Friday, January 06, 2006

A Thought to Ponder

Here's a quote from the great Oliver Wendell Holmes, Jr.:
"The best test of truth is the power of the thought to get itself accepted in the competition of the market...."

I welcome everyone to post their thoughts on the quote or any related things the quote brings to mind.

As for me, this quote reminds me (as many things do) of the ongoing efforts of the intelligent design crowd to get their theory into public schools. ID proponents frequently analogize the current disfavor of ID with criticisms of the Big Bang theory. When the BB theory came to the intellectual marketplace, it was not immediately accepted. It took years of research, including making and testing predicitons, for BB to gain the favored status it has today.

The ID proponents cast themselves in the same mold, claiming mainstream biologists are trying to silence discussion of ID. However, there is an important distinction between ID and BB. When BB was initially disfavored, its proponents did not respond with massive lobbying efforts to try to force high school science teachers to teach the theory. Instead they went to their labs, their telescopes, and their chaulk boards. The theory they advanced came with some pretty big predictions. The most important prediction, in terms of the ultimate acceptance of the theory in the marketplace was the existence of a general background radiation which should have been detectable.
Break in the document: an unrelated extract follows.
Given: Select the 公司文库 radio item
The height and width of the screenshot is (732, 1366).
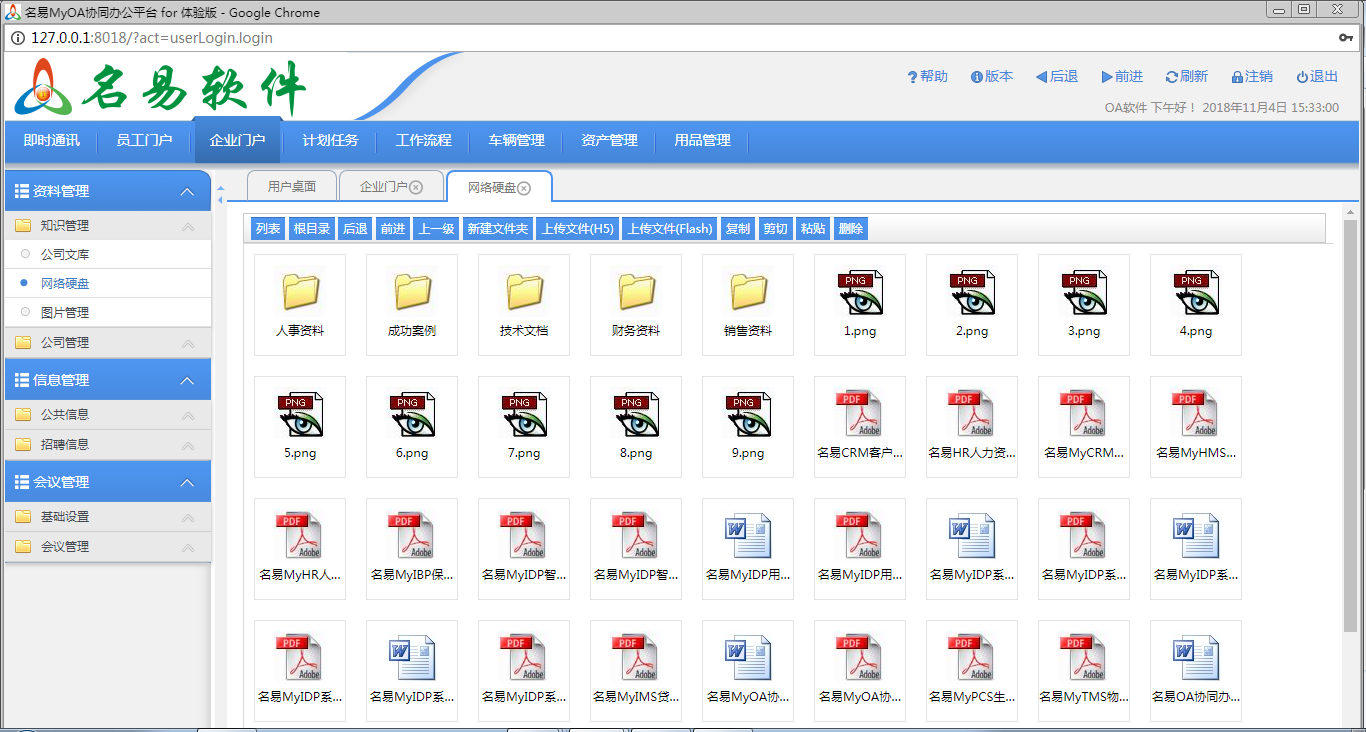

It took some years and ended up happening by accident, but the background radiation was detected. The BB theory had made a prediction, and scientists, using the scientific method and relying on observable phenomena, showed the validity of that prediction.

On the other side of the spectrum, the proponents of ID are not using their substantial resources to improve research in the field or to test the predicitons (are there any?) that ID provides. They are not trying to sell their ideas in the intellectual marketplace. Instead, the resources are going to lobbying local school boards, trying to convince laymen to disregard a theory that they don't understand (evolution) and embrace a "theory" that capitalizes on the fact that science is hard (ID).

Justice Holmes, I think, would not have been pleased with the actions of the Discovery Institute, the main backer of ID, in their attempt to circumscribe the marketplace of ideas.